(Extract to read begins)
Tuesday he shows up for his radiation treatment his customary 2-3 hours early (he will not be late for his funeral, I might be but he won’t). So they start asking the “where does it hurt” questions, so they can get some pain management going. When he informs them he had an MRI on Sunday, they call for the report. I’m sure my gentle, intelligent readers know right where this is going. Yes, indeedy, the MRI showed that the cancer had spread to the bones of his spine.

Up until this time, his indolent cancer had been treated indolently. More than two months from diagnosis to surgery. A further two months to radiation. It was like watching paint dry. Suddenly, with the diagnosis of bone mets, things are happening at the speed of light. His current radiation was cancelled, he got some good drugs, (finally), he had another CT scan yesterday, and is scheduled for a bone scan tomorrow. It’s dizzying.

Meanwhile I’m angry. Even with all the delays for tests in Canada, do you think this would have happened in the Socialist State of Canukistan? Hell no!! A doctor had noticed the lump on his neck ten years ago, but he was “lost to follow-up” as shortly after he was without insurance again. This coulda, shoulda, woulda been treated ten years ago. So I’m angry at our so-called “health” care system, or lack thereof. I’m angry that in a year and a half, his PCP never got around to actually addressing his back pain. I’m angry that his back pain was never addressed in the five months since his diagnosis, until now. I’m so angry I can’t see straight. When I went to nursing school, forty years ago, (OMG, I can’t be that old, can I?), it was emphasized that we had to be aware of what was going on with the whole person, and that included what in their family or community might be impacting their illness. Unfortunately, all his doctors have had blinders on. They only saw pieces of him. And so I’m angry. They can be glad I’m not married to him, and have no legal standing to sue.


Responses

  1. Silverstar: I’m so sorry to hear this news. Please pass along my best wishes and healing vibes to the Boyo.

    I was diagnosed with thyroid cancer (papillary) about 15 years ago. Found the lump myself and went to the doctor. Ultrasound confirmed the lump was a “mass”, but the fine needle biopsy was inconclusive. Still the physicians labelled it cancer, scheduled me for surgery and out it came. Maybe too fast. Ultimately, the tissue analysis came back benign, which was good, but now I’m dependent on meds.
(Extract to read ends)
(Record excerpts begins)
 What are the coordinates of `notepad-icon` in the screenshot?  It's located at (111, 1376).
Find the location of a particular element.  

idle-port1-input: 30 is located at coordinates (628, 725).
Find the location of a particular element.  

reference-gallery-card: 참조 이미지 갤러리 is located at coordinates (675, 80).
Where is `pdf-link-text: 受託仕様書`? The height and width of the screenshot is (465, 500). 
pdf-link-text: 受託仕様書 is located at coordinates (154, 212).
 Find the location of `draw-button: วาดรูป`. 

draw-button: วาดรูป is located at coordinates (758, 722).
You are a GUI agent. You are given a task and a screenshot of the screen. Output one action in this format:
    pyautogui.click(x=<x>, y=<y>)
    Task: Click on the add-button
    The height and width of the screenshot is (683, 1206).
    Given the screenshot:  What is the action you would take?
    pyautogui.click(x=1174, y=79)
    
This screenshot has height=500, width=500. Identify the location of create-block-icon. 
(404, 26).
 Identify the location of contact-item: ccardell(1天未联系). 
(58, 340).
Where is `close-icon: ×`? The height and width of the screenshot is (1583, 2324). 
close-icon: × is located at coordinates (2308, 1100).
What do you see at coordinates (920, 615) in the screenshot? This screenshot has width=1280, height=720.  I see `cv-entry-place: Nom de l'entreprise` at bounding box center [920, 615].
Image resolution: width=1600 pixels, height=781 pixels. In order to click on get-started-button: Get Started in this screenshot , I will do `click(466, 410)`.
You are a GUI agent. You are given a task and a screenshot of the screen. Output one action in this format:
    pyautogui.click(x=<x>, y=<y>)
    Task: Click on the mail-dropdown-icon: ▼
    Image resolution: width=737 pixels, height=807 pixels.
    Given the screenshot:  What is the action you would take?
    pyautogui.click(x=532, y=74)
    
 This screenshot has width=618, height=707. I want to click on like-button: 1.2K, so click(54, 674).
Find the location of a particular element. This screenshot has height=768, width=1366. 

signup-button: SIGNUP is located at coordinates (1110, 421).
(Record excerpts ends)
▶ _Check your understanding_
[a] According to the cancer blog post, how many years ago did the writer go to nursing school?
[b] In the cancer blog post, repeat the stretch from "I was diagnosed" through "dependent on meds.".
[c] Carry on writing the cancer blog post from where it stops.

▶ _Your responses_
[a] Forty years ago.

[b]
I was diagnosed with thyroid cancer (papillary) about 15 years ago. Found the lump myself and went to the doctor. Ultrasound confirmed the lump was a “mass”, but the fine needle biopsy was inconclusive. Still the physicians labelled it cancer, scheduled me for surgery and out it came. Maybe too fast. Ultimately, the tissue analysis came back benign, which was good, but now I’m dependent on meds.

[c]
    Don’t be so sure that things are all that different up here. It seems like physicians don’t really look at you anymore. You have to be your own advocate to get them to look at the frigging zebras. The Boyo’s lucky to have you riding shotgun.

    Take care, both of you.

    • Thank you for your good wishes, Rob. I really need a place to rant and rave right now. It’s good to know other people are out there.

  2. I am sorry to hear about the Boyo. I think the tendency for DR’s to minimize and not take things as seriously as they should knows no borders. Lazy DR’s are everywhere.

    Rob’s right. From here on, you need to keep on top of them and question and don’t let them weasel.

    It’s a crappy thing to be diagnosed so after the fact. It amazes me how many ppl don’t find out they have cancer until it’s spread.

    Rant away. We understand.

  3. Ugh! what a mess, what a shuffle. Like a nested stack of Zebras for the Boyo. you have been a good advocate – as bad as this has been, it would have far worse without you on the job. Give him an extra hug (gently) from me… and one for yourself…

    • Thanks, DaisyFae. We’ll take all the hugs we can get right now.

  4. Dear Silverstar,
    I just saw one of your posts on LSG, and clicked through to see how you are doing. I’m so sorry (and angry and appalled) to hear about Boyo’s cancer mets. I agree, it should never have been ignored for so long.

    I’m sending CB mojo to him and to you. He’s lucky to have you to go to appointments with him.